Exercise brief: Turn everything from the start of the items through the line containing "Looking at the screenshot, I should point(468,148)." into a Markdown table with the columns Row and Line. Number each line in order, and leave out blank lines.

Pointing items for text and elements:
>> Start

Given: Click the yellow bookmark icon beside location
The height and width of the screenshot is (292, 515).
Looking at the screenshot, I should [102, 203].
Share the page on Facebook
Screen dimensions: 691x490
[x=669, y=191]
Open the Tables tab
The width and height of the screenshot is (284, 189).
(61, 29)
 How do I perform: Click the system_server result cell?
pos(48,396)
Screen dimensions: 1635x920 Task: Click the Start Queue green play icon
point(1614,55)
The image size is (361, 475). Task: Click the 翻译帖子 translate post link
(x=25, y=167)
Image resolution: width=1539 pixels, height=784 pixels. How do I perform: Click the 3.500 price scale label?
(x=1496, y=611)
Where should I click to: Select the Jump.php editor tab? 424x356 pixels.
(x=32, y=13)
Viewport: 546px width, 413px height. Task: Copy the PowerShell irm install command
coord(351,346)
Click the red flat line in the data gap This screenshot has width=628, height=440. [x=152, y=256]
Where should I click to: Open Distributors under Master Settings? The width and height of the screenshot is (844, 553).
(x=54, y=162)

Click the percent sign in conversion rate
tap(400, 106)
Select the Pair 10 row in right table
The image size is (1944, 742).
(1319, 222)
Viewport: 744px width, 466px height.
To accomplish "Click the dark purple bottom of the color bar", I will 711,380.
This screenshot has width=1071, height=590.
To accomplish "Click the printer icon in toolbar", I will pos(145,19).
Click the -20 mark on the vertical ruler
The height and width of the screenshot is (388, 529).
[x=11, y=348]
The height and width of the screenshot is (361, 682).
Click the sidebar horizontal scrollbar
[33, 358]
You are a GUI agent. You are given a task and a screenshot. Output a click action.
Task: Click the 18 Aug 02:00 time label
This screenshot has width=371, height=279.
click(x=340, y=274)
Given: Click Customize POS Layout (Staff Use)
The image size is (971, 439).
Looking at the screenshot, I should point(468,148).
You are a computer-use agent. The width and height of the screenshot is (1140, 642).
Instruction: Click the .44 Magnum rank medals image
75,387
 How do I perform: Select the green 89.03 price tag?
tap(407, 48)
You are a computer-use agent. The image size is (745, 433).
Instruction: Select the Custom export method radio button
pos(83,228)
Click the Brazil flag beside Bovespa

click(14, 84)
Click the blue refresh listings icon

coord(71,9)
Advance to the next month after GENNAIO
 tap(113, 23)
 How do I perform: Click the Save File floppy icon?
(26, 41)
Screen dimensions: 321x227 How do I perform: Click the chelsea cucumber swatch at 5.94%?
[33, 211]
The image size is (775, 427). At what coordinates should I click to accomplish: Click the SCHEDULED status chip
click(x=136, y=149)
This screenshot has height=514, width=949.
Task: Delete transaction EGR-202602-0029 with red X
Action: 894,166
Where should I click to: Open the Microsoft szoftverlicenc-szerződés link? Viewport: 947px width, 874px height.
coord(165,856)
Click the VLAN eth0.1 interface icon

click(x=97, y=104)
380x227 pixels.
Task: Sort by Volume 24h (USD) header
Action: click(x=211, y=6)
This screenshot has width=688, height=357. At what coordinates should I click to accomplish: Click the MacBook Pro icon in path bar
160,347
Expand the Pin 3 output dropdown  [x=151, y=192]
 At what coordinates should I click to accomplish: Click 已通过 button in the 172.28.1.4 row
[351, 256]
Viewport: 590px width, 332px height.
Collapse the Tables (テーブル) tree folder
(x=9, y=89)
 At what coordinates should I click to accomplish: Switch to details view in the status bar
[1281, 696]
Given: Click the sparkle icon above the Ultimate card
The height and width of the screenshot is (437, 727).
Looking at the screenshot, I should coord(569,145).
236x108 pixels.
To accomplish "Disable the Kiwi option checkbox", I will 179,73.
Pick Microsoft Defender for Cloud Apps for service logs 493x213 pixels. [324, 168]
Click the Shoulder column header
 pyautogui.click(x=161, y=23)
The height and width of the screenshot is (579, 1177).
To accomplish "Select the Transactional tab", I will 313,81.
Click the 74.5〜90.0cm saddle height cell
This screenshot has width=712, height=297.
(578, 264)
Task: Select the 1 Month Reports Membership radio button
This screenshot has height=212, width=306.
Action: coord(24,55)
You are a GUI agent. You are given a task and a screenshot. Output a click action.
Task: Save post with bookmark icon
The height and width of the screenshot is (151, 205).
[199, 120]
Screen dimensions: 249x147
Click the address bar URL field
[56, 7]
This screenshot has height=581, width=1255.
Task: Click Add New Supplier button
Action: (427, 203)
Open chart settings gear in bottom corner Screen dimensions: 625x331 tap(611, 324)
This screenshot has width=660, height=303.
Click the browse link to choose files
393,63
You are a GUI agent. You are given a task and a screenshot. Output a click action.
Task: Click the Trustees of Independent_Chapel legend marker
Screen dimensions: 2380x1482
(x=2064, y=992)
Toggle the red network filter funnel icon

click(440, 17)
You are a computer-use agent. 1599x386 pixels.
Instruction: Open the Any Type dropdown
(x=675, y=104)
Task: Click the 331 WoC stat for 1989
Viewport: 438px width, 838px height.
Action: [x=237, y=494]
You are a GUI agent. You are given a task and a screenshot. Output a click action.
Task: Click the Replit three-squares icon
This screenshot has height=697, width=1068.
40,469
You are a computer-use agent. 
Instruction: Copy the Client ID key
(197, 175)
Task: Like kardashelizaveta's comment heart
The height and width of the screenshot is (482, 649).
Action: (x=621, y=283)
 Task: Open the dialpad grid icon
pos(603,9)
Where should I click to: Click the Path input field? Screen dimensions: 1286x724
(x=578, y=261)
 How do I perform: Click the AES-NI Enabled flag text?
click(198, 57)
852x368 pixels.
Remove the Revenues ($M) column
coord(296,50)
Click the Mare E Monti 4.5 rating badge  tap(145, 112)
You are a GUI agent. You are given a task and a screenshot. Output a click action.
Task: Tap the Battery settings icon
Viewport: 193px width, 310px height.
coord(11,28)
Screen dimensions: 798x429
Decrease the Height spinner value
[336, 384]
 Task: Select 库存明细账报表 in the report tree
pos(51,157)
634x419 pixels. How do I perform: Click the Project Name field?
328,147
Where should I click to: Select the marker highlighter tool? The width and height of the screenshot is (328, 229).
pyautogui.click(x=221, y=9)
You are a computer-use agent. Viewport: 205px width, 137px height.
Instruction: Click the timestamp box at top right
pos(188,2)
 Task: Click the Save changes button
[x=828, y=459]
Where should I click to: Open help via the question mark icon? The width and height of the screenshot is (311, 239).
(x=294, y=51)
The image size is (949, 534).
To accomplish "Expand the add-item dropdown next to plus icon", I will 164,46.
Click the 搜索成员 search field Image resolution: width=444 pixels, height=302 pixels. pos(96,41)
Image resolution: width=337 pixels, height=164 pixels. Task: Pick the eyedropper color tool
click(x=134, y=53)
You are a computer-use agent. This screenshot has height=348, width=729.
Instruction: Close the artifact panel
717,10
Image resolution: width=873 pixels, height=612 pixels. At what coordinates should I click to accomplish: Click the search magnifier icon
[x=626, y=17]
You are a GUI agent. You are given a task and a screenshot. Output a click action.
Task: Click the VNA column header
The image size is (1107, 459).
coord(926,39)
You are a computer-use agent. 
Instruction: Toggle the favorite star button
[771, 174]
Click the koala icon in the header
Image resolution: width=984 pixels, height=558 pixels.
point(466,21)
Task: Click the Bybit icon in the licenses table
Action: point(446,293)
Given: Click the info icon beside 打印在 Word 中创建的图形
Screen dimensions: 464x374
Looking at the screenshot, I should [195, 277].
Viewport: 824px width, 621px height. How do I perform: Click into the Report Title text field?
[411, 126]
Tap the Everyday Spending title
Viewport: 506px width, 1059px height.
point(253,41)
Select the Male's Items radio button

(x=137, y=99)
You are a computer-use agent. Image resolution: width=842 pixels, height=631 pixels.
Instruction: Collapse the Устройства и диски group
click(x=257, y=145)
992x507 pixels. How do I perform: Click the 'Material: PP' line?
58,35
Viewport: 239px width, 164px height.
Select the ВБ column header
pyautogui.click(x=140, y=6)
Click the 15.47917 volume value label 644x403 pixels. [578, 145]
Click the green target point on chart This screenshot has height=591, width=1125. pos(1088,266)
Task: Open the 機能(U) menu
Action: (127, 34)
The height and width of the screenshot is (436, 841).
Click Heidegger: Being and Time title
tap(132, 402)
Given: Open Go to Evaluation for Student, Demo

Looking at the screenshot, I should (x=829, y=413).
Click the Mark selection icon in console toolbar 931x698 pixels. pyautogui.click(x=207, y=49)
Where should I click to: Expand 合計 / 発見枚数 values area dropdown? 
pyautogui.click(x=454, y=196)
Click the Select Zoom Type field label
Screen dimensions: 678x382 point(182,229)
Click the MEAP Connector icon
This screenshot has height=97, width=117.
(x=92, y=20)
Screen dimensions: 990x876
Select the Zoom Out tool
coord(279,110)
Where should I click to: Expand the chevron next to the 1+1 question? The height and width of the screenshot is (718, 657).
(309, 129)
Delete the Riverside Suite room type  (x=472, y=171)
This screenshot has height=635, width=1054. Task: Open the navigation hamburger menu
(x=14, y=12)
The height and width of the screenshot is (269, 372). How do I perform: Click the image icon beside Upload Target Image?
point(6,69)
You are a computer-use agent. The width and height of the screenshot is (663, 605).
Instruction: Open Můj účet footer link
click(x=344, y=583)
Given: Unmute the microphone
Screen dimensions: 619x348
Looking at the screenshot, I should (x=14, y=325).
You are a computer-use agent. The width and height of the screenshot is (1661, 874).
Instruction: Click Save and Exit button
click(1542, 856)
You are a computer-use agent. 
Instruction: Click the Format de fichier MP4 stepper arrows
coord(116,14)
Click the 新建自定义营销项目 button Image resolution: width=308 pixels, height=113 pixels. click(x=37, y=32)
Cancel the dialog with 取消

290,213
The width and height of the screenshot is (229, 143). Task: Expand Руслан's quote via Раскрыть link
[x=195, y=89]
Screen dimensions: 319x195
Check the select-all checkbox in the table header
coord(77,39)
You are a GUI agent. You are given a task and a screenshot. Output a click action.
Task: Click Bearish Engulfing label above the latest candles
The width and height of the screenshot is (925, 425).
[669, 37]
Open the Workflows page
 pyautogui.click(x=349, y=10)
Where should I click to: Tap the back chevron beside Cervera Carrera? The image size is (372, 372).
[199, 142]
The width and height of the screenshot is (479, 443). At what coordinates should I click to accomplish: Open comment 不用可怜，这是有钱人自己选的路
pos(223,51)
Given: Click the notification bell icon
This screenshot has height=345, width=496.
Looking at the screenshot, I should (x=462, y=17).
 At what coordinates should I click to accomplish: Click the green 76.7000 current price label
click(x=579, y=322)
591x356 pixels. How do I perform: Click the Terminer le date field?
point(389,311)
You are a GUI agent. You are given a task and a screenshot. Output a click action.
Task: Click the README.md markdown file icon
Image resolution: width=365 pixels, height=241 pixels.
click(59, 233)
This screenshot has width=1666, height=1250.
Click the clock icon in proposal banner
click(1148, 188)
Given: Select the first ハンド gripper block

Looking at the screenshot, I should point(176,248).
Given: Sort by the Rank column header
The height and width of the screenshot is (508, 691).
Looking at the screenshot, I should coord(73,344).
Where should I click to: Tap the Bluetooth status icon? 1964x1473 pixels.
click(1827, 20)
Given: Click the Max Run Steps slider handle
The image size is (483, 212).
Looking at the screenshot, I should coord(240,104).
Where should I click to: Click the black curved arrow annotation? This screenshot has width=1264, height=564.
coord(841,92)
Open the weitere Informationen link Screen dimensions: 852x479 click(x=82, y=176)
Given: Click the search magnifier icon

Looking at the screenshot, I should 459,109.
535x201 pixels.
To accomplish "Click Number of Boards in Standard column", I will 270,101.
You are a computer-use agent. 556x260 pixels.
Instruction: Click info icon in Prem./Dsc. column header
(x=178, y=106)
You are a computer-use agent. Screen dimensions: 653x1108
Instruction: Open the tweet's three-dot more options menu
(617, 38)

>> End

Task response:
| Row | Line |
|---|---|
| 1 | Given: Click the yellow bookmark icon beside location |
| 2 | The height and width of the screenshot is (292, 515). |
| 3 | Looking at the screenshot, I should [102, 203]. |
| 4 | Share the page on Facebook |
| 5 | Screen dimensions: 691x490 |
| 6 | [x=669, y=191] |
| 7 | Open the Tables tab |
| 8 | The width and height of the screenshot is (284, 189). |
| 9 | (61, 29) |
| 10 |  How do I perform: Click the system_server result cell? |
| 11 | pos(48,396) |
| 12 | Screen dimensions: 1635x920 Task: Click the Start Queue green play icon |
| 13 | point(1614,55) |
| 14 | The image size is (361, 475). Task: Click the 翻译帖子 translate post link |
| 15 | (x=25, y=167) |
| 16 | Image resolution: width=1539 pixels, height=784 pixels. How do I perform: Click the 3.500 price scale label? |
| 17 | (x=1496, y=611) |
| 18 | Where should I click to: Select the Jump.php editor tab? 424x356 pixels. |
| 19 | (x=32, y=13) |
| 20 | Viewport: 546px width, 413px height. Task: Copy the PowerShell irm install command |
| 21 | coord(351,346) |
| 22 | Click the red flat line in the data gap This screenshot has width=628, height=440. [x=152, y=256] |
| 23 | Where should I click to: Open Distributors under Master Settings? The width and height of the screenshot is (844, 553). |
| 24 | (x=54, y=162) |
| 25 | Click the percent sign in conversion rate |
| 26 | tap(400, 106) |
| 27 | Select the Pair 10 row in right table |
| 28 | The image size is (1944, 742). |
| 29 | (1319, 222) |
| 30 | Viewport: 744px width, 466px height. |
| 31 | To accomplish "Click the dark purple bottom of the color bar", I will 711,380. |
| 32 | This screenshot has width=1071, height=590. |
| 33 | To accomplish "Click the printer icon in toolbar", I will pos(145,19). |
| 34 | Click the -20 mark on the vertical ruler |
| 35 | The height and width of the screenshot is (388, 529). |
| 36 | [x=11, y=348] |
| 37 | The height and width of the screenshot is (361, 682). |
| 38 | Click the sidebar horizontal scrollbar |
| 39 | [33, 358] |
| 40 | You are a GUI agent. You are given a task and a screenshot. Output a click action. |
| 41 | Task: Click the 18 Aug 02:00 time label |
| 42 | This screenshot has width=371, height=279. |
| 43 | click(x=340, y=274) |
| 44 | Given: Click Customize POS Layout (Staff Use) |
| 45 | The image size is (971, 439). |
| 46 | Looking at the screenshot, I should point(468,148). |